■ **Description of the task**:
Retype, word for word, every line of the records below starting at the one that contains "Click the Apply Changes button" and ending at the one that contains "Click the Upload"; include both of those lines and nothing more.

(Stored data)
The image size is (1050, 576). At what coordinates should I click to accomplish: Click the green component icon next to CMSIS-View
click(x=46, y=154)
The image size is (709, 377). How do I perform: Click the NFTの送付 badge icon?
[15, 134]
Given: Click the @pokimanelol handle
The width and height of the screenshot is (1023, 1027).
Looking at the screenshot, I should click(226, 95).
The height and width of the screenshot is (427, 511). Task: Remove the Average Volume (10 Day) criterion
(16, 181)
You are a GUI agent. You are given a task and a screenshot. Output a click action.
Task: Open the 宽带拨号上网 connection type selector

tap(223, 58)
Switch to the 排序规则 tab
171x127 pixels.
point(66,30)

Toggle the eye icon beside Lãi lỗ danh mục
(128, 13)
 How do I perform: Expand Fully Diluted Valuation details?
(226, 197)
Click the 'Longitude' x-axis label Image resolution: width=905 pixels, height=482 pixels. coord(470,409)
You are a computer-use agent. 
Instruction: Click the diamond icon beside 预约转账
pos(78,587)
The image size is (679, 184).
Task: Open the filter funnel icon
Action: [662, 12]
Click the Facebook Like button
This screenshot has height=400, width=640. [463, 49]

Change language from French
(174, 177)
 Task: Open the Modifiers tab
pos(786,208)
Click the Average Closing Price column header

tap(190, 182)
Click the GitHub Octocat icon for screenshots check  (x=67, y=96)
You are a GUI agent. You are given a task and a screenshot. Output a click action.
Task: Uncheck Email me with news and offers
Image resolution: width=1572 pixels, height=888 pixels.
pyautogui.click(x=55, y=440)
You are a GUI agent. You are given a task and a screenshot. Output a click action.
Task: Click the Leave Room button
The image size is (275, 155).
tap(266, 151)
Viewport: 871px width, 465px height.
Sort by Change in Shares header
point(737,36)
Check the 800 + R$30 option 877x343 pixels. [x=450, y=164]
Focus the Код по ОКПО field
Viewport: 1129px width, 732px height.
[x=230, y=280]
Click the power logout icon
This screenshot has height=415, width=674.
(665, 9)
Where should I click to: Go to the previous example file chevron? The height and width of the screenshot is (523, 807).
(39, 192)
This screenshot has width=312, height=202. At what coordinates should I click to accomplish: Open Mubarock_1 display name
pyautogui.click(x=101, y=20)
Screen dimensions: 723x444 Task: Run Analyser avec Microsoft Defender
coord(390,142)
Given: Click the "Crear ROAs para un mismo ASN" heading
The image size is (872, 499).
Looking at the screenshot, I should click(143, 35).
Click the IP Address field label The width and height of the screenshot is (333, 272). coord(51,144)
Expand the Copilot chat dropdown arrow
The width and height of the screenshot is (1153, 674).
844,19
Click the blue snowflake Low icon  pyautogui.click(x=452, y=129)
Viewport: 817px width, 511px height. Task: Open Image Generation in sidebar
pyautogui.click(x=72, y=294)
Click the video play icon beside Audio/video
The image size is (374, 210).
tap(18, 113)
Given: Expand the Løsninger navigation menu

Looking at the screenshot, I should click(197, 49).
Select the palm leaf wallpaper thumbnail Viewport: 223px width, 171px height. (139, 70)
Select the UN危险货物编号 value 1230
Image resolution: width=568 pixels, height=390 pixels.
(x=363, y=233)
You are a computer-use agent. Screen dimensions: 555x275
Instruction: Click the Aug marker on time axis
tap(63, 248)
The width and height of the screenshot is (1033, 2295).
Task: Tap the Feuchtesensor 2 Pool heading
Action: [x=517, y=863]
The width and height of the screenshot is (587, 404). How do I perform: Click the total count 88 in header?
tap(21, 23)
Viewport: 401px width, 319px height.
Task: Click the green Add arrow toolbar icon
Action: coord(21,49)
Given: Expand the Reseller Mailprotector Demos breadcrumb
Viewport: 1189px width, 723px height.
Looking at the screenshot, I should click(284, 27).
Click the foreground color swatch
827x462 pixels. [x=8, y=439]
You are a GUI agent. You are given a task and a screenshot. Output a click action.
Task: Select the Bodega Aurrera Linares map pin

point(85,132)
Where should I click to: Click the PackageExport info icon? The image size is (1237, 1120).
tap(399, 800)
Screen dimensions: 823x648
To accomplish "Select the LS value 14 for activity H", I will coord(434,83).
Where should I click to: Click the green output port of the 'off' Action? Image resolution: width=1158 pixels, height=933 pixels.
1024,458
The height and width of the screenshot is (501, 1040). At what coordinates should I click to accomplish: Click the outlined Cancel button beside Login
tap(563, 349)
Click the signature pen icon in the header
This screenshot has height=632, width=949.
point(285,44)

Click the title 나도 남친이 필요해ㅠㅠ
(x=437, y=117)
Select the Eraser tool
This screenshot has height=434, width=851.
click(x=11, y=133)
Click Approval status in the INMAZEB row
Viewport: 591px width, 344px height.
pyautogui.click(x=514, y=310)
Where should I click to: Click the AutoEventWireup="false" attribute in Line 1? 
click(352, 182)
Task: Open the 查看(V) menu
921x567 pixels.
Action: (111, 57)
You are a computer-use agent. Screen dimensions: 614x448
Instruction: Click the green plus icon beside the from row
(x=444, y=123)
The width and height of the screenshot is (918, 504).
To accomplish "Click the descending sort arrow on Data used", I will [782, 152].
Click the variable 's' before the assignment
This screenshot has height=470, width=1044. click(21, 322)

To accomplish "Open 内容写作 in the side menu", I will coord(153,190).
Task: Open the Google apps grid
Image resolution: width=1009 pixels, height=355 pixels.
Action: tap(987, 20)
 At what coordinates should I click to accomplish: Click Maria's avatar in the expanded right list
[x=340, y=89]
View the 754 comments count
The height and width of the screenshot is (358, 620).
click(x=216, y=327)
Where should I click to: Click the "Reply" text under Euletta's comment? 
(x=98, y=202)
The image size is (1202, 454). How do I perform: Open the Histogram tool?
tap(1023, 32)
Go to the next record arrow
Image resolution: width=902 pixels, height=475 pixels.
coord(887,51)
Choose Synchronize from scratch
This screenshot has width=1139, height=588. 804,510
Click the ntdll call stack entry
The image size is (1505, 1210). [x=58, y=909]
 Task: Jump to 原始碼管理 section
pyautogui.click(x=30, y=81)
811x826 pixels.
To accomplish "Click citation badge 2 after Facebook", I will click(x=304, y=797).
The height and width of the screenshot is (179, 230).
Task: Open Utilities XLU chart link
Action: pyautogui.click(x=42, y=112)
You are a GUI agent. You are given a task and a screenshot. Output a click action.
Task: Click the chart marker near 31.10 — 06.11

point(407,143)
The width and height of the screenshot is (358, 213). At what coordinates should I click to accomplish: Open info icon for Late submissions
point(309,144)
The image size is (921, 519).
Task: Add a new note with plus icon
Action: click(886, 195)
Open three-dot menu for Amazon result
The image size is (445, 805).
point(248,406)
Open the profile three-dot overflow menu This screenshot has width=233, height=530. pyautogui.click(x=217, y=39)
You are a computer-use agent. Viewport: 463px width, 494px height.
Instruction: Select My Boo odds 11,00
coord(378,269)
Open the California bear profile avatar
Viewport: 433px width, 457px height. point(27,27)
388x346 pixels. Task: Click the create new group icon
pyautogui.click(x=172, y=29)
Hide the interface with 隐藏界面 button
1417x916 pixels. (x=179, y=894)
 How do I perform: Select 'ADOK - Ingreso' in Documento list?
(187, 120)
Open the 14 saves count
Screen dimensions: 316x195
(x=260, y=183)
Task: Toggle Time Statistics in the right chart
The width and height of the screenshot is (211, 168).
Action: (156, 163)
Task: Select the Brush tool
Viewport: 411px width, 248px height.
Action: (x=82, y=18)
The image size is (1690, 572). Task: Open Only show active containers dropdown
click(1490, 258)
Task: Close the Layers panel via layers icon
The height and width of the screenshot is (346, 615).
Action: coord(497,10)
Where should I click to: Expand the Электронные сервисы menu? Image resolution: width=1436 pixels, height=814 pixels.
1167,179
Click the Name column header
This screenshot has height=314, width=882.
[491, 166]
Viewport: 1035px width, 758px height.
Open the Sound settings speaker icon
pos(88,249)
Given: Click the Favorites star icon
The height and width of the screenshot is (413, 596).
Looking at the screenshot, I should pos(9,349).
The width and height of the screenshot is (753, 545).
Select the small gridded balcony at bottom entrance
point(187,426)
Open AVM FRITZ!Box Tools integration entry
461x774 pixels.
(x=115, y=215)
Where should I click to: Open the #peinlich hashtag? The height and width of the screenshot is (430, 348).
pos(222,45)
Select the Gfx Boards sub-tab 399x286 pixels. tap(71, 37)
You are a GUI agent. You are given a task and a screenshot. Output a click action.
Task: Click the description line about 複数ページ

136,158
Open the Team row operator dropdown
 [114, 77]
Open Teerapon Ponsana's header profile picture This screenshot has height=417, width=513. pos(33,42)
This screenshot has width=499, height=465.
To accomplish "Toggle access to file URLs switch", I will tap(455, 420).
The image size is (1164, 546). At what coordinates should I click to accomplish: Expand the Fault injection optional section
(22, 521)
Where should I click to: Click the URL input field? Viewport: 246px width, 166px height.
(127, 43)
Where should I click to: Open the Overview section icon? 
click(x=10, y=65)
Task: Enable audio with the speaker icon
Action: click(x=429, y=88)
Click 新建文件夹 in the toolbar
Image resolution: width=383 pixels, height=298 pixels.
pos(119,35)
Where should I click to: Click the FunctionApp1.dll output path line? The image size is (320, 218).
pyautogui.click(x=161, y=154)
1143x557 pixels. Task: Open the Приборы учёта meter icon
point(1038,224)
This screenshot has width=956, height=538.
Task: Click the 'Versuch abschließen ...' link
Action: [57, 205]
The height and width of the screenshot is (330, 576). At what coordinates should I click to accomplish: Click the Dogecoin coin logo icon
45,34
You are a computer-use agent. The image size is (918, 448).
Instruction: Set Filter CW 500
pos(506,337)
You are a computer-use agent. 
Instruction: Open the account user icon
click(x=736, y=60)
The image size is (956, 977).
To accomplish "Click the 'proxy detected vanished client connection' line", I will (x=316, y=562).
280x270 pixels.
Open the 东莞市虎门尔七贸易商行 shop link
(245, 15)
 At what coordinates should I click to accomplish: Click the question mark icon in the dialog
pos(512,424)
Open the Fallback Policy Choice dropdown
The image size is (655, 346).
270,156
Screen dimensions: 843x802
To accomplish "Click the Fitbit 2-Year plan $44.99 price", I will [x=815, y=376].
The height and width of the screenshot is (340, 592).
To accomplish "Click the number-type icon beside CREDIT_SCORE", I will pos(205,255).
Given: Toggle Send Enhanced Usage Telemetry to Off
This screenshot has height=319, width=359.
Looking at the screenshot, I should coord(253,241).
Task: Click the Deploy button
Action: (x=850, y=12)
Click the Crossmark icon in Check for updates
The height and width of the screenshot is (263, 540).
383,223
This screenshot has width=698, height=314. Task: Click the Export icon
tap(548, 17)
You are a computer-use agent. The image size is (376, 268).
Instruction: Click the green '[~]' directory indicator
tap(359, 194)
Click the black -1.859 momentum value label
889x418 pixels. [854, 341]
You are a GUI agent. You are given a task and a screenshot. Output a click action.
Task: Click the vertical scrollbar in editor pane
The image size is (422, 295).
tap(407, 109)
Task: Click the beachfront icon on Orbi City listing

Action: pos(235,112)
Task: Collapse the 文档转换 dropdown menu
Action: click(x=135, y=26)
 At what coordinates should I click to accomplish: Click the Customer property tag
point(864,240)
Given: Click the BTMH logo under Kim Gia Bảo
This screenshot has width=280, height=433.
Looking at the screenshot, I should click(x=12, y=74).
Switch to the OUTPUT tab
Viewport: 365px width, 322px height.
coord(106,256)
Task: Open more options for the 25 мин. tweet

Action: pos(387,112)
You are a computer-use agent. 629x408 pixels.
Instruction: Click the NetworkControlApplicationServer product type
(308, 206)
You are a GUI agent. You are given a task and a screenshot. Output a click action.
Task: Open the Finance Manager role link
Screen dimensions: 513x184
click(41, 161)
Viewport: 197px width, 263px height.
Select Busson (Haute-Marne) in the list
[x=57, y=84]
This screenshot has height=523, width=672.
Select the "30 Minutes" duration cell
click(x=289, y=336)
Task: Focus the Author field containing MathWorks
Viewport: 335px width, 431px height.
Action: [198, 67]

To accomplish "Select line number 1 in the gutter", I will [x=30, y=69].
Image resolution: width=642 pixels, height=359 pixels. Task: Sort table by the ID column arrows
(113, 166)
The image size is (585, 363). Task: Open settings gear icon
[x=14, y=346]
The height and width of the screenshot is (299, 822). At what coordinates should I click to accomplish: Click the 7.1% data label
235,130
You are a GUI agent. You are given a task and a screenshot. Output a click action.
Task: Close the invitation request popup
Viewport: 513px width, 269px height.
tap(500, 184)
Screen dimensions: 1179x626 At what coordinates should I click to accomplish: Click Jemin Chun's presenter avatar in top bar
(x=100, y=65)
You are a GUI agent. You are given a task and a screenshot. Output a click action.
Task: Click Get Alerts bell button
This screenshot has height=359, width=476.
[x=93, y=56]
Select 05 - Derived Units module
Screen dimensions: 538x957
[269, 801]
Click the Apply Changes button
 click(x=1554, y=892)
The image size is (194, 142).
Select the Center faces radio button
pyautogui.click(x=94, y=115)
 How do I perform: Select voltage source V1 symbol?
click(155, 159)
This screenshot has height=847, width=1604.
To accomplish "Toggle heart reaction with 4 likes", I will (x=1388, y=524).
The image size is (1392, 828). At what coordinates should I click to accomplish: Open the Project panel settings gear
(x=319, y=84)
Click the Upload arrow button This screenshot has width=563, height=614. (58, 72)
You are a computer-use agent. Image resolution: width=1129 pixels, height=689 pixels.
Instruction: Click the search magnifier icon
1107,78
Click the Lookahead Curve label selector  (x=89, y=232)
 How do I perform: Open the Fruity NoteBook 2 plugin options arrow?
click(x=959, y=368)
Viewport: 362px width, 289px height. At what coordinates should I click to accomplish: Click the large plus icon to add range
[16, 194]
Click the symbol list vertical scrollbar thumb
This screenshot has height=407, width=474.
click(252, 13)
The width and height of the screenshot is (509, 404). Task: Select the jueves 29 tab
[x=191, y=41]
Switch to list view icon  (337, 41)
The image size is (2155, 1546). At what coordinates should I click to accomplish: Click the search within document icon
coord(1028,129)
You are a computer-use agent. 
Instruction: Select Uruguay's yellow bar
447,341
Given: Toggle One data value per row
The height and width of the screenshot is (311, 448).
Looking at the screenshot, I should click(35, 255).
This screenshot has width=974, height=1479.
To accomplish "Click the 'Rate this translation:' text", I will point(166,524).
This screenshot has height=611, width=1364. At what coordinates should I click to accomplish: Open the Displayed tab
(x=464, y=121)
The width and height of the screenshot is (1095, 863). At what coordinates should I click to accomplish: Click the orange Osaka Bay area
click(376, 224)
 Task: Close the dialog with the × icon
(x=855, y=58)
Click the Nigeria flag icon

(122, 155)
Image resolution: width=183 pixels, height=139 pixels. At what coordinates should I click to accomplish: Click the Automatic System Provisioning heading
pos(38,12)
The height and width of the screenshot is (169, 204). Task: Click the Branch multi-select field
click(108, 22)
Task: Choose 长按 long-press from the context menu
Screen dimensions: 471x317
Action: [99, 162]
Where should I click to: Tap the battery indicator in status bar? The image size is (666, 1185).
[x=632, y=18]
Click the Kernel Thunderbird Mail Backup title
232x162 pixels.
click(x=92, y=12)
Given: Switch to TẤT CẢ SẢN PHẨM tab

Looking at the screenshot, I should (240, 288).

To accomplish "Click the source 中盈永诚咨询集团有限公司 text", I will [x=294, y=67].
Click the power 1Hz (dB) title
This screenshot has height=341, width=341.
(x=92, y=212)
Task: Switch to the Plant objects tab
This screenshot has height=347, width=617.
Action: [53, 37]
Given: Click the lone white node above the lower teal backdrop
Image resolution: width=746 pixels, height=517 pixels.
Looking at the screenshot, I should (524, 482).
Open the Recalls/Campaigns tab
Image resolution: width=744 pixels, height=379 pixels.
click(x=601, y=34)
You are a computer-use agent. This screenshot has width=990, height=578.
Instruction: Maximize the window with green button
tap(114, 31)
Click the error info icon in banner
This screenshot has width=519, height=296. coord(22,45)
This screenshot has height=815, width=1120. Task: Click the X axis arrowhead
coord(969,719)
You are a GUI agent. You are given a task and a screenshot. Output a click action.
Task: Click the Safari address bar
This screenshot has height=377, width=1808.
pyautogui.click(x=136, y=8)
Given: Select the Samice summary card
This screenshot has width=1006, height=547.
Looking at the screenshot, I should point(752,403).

■ **Written answer**:
Click the Apply Changes button
 click(x=1554, y=892)
The image size is (194, 142).
Select the Center faces radio button
pyautogui.click(x=94, y=115)
 How do I perform: Select voltage source V1 symbol?
click(155, 159)
This screenshot has height=847, width=1604.
To accomplish "Toggle heart reaction with 4 likes", I will (x=1388, y=524).
The image size is (1392, 828). At what coordinates should I click to accomplish: Open the Project panel settings gear
(x=319, y=84)
Click the Upload arrow button This screenshot has width=563, height=614. (58, 72)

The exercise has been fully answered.